═════ AVAILABLE DATA ═════
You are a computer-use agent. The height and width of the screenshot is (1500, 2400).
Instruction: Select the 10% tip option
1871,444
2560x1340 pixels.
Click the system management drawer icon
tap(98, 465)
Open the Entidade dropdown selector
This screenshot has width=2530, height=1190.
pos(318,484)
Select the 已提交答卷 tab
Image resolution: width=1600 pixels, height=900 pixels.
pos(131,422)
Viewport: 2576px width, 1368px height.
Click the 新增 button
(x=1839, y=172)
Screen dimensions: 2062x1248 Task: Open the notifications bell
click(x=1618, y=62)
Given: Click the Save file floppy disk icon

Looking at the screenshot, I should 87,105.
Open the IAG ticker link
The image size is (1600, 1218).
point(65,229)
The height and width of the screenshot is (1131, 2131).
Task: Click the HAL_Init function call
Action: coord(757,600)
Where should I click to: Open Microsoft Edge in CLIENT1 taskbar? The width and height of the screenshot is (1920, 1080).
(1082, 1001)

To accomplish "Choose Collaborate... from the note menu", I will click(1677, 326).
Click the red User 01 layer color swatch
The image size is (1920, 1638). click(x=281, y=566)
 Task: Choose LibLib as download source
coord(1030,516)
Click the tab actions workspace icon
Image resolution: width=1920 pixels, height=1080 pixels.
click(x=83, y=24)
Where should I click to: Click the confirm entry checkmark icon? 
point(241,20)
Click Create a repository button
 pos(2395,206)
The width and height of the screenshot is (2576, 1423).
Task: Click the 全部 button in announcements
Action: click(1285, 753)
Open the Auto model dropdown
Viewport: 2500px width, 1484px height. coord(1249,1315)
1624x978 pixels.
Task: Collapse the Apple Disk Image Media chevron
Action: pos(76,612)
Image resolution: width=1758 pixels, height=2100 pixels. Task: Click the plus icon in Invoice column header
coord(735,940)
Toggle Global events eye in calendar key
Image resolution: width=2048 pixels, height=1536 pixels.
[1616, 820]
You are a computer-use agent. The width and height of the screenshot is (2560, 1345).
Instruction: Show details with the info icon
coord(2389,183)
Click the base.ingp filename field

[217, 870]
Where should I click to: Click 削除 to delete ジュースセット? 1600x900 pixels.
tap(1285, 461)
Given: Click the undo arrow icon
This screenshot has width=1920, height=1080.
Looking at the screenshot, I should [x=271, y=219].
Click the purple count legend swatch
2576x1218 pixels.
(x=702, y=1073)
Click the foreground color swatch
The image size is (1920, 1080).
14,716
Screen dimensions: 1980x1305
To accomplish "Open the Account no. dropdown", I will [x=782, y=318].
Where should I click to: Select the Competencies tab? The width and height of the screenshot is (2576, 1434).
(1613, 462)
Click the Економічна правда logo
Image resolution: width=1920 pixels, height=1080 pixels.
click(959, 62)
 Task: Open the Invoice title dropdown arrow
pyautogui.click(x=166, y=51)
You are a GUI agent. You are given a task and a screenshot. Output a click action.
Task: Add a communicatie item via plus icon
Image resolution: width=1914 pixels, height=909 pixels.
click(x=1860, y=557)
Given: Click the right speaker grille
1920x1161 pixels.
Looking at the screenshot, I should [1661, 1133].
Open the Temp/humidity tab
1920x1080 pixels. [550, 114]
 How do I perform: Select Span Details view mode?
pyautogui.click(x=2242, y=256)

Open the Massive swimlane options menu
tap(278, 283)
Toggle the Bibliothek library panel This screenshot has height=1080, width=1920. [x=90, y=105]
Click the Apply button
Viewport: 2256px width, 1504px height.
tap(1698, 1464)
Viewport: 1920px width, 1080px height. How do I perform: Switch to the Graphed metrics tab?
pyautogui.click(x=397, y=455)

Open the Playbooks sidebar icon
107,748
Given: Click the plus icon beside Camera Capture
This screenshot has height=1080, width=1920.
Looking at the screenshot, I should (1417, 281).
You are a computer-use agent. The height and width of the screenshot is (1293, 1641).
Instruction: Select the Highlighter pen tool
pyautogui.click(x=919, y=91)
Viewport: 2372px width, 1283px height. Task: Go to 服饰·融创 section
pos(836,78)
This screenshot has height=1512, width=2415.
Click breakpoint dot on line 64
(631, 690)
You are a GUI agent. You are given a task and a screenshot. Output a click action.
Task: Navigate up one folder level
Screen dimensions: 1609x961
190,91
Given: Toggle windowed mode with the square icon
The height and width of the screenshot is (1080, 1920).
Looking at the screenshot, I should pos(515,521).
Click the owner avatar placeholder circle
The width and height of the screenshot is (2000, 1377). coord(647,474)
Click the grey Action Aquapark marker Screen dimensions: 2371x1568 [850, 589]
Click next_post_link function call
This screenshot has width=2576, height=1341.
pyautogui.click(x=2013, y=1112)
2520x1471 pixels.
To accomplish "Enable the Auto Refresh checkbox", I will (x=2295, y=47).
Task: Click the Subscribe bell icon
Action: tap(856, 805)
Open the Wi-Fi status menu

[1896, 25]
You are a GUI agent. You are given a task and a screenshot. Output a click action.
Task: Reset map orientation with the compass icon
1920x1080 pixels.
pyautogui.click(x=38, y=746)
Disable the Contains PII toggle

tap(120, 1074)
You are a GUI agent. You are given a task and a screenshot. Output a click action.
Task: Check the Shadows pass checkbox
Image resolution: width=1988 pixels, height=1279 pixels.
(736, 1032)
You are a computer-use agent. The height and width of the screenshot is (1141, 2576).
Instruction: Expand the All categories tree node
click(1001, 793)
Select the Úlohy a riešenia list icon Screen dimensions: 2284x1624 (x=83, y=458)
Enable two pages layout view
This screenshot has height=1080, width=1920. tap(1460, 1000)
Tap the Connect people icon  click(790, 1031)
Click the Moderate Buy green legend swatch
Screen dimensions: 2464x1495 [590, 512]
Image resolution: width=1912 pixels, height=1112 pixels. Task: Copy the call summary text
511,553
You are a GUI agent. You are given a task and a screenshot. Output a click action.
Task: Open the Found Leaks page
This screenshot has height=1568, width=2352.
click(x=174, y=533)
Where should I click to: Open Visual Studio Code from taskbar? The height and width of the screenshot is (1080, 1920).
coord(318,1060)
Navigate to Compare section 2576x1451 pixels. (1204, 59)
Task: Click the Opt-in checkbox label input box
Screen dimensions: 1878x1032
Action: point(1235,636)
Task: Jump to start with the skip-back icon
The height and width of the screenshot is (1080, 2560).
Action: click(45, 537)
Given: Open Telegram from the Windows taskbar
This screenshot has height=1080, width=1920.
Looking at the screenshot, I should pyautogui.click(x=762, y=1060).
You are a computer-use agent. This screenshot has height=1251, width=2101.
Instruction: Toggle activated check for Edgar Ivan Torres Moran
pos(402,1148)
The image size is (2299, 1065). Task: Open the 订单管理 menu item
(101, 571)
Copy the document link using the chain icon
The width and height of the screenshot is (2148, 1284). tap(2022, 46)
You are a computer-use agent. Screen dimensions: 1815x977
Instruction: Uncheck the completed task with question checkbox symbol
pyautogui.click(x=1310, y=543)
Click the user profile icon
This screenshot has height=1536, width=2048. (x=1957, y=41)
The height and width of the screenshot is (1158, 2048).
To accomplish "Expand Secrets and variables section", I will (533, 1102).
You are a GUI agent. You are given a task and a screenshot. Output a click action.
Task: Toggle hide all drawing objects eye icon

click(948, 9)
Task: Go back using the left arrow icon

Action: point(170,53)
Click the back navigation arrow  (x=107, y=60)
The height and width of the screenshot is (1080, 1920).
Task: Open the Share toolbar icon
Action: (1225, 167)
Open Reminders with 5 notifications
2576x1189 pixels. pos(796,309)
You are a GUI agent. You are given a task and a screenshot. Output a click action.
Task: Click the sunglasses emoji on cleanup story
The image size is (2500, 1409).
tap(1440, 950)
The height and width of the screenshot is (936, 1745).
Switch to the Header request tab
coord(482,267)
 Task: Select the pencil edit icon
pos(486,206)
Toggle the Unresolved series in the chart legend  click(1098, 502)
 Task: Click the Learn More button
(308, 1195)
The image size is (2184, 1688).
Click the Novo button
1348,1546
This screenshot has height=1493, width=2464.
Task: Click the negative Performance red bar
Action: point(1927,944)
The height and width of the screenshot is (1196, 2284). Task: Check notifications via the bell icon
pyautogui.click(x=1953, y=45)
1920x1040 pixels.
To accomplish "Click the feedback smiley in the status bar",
═════
BRIEF:
Your answer must be the lines from the one with "Task: Toggle hide" through the last line of the data, repeated exactly and with nothing else.

TASK ANSWER:
Task: Toggle hide all drawing objects eye icon

click(948, 9)
Task: Go back using the left arrow icon

Action: point(170,53)
Click the back navigation arrow  (x=107, y=60)
The height and width of the screenshot is (1080, 1920).
Task: Open the Share toolbar icon
Action: (1225, 167)
Open Reminders with 5 notifications
2576x1189 pixels. pos(796,309)
You are a GUI agent. You are given a task and a screenshot. Output a click action.
Task: Click the sunglasses emoji on cleanup story
The image size is (2500, 1409).
tap(1440, 950)
The height and width of the screenshot is (936, 1745).
Switch to the Header request tab
coord(482,267)
 Task: Select the pencil edit icon
pos(486,206)
Toggle the Unresolved series in the chart legend  click(1098, 502)
 Task: Click the Learn More button
(308, 1195)
The image size is (2184, 1688).
Click the Novo button
1348,1546
This screenshot has height=1493, width=2464.
Task: Click the negative Performance red bar
Action: point(1927,944)
The height and width of the screenshot is (1196, 2284). Task: Check notifications via the bell icon
pyautogui.click(x=1953, y=45)
1920x1040 pixels.
To accomplish "Click the feedback smiley in the status bar",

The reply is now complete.